Required work: Leaving out the pictures, print exactly the lines from the one holding "Where should I" to the last line of the entries below, both included, and nothing more.

(Stored data entries)
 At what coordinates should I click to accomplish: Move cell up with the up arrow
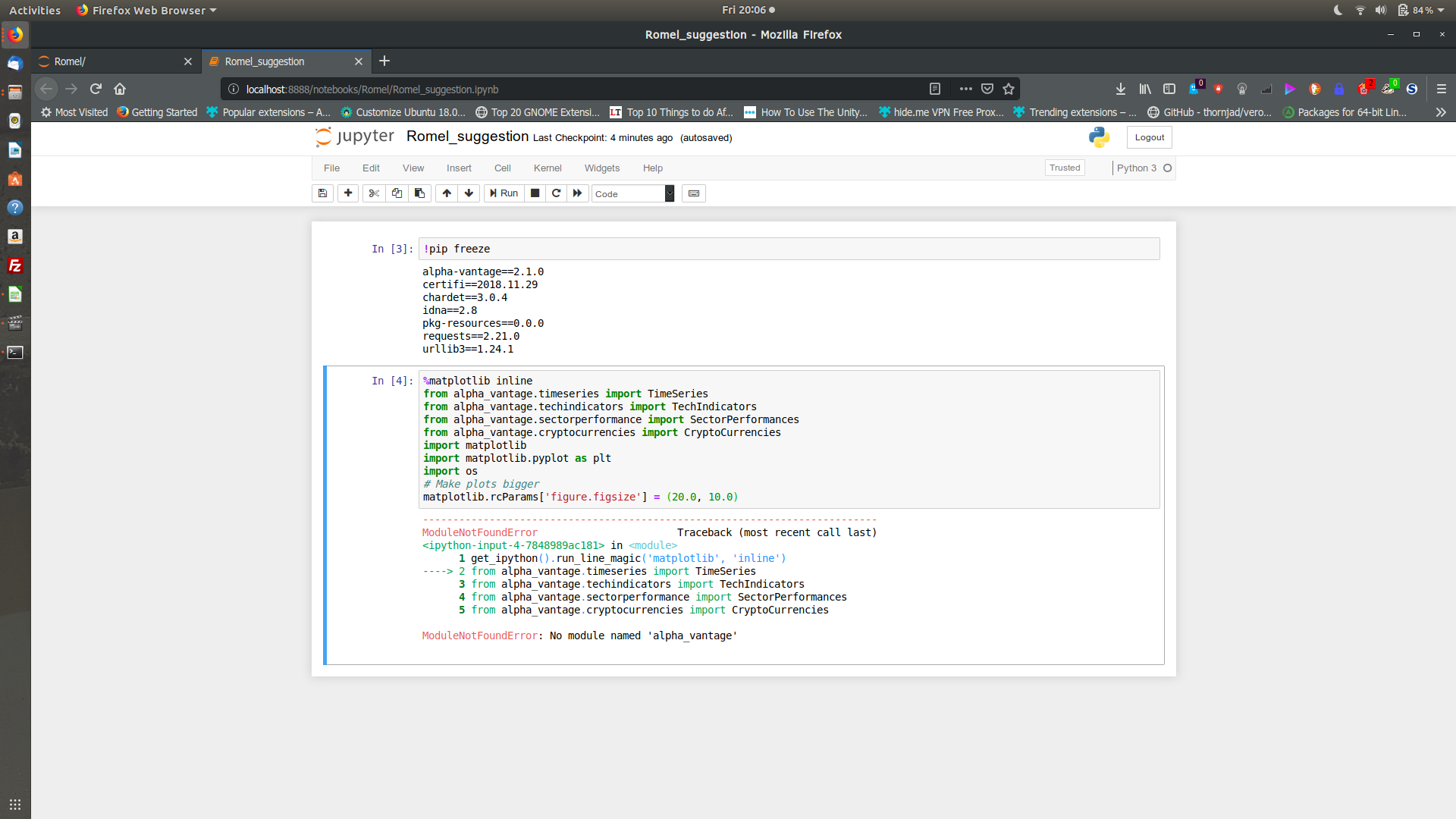point(446,193)
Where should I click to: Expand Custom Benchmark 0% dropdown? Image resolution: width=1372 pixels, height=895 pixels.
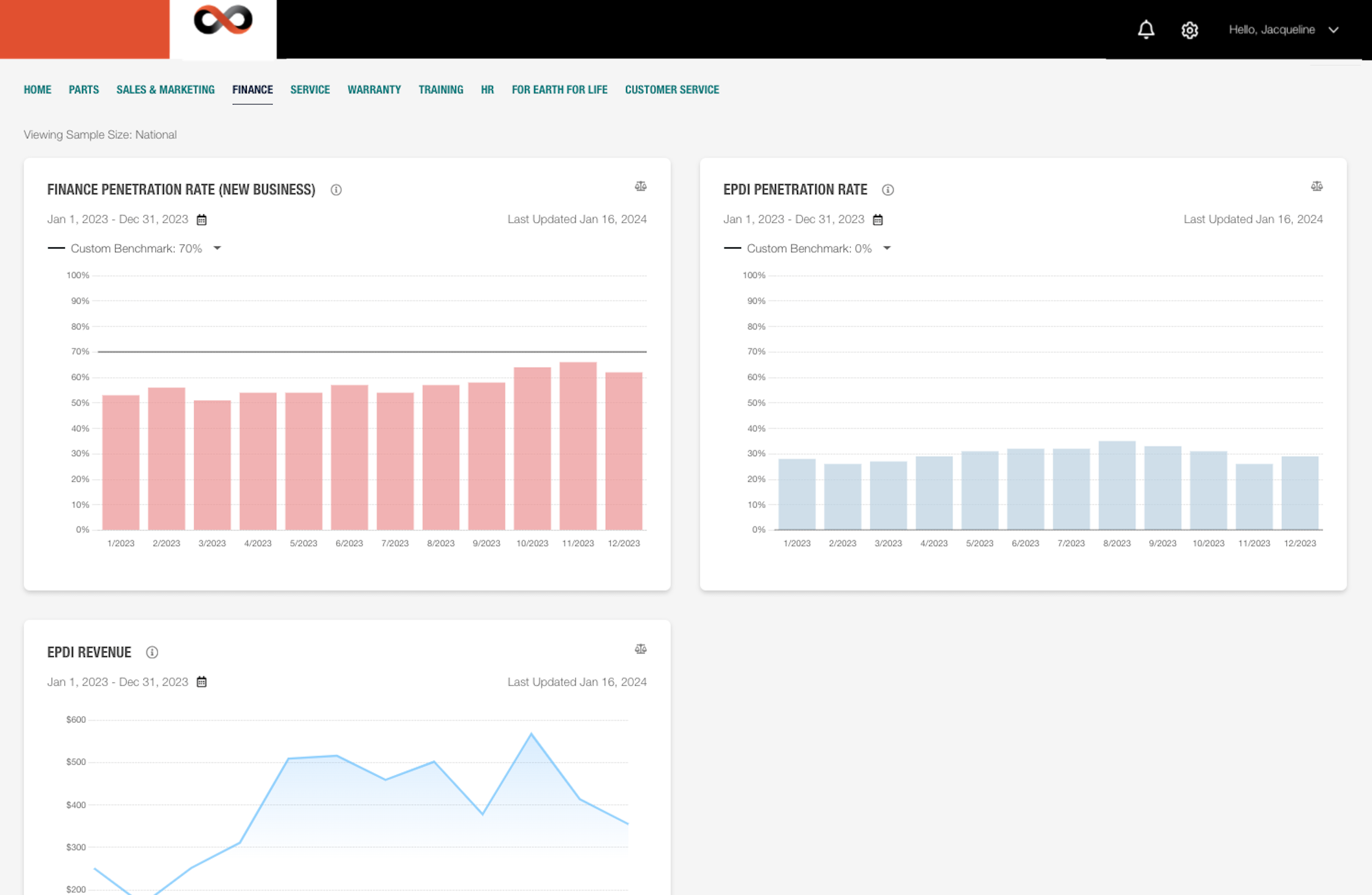(x=887, y=249)

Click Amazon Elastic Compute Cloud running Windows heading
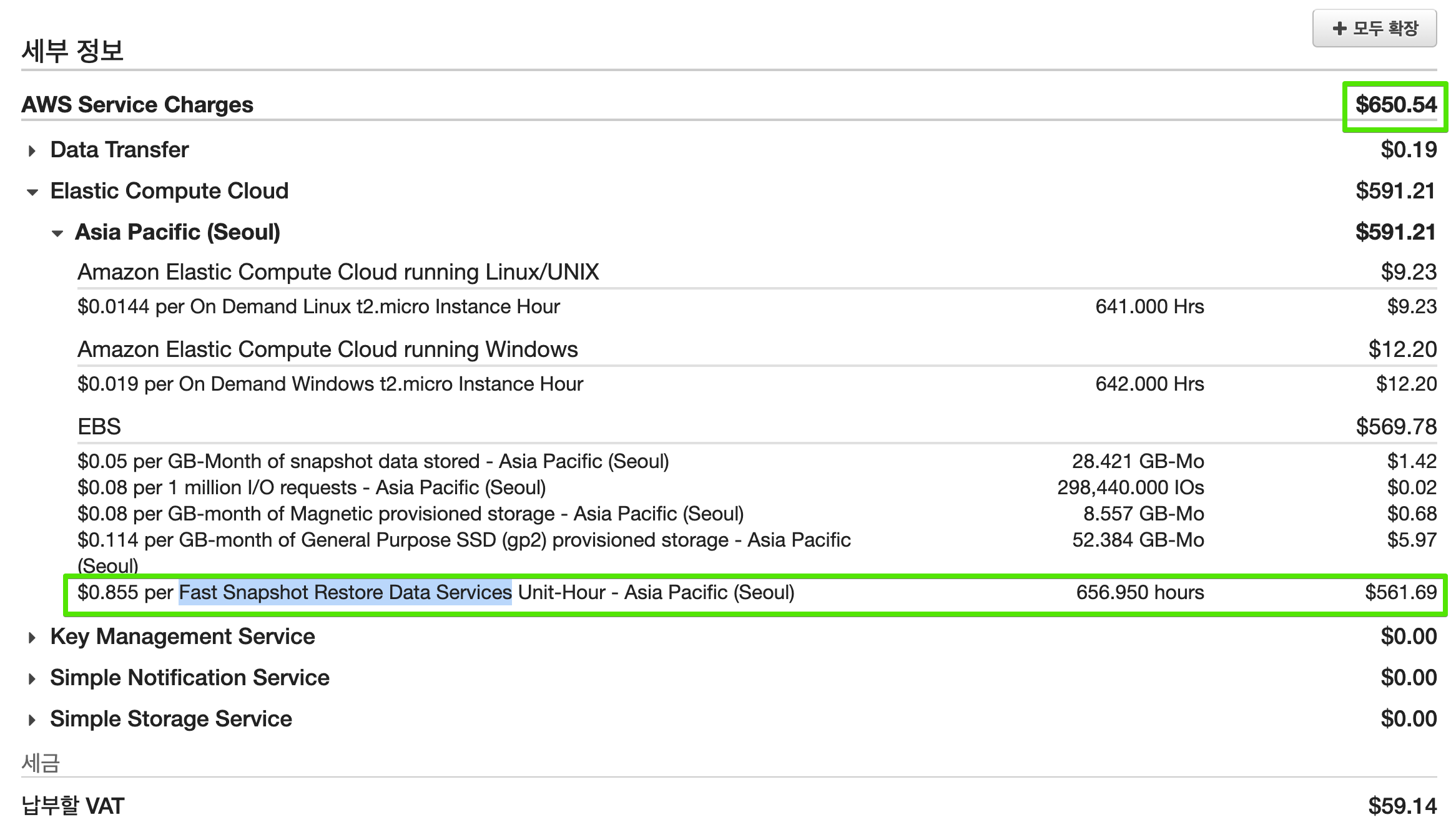(327, 349)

Response:
Where should I click to: Expand Custom Benchmark 0% dropdown? Image resolution: width=1372 pixels, height=895 pixels.
(x=887, y=249)

Click Amazon Elastic Compute Cloud running Windows heading
(327, 349)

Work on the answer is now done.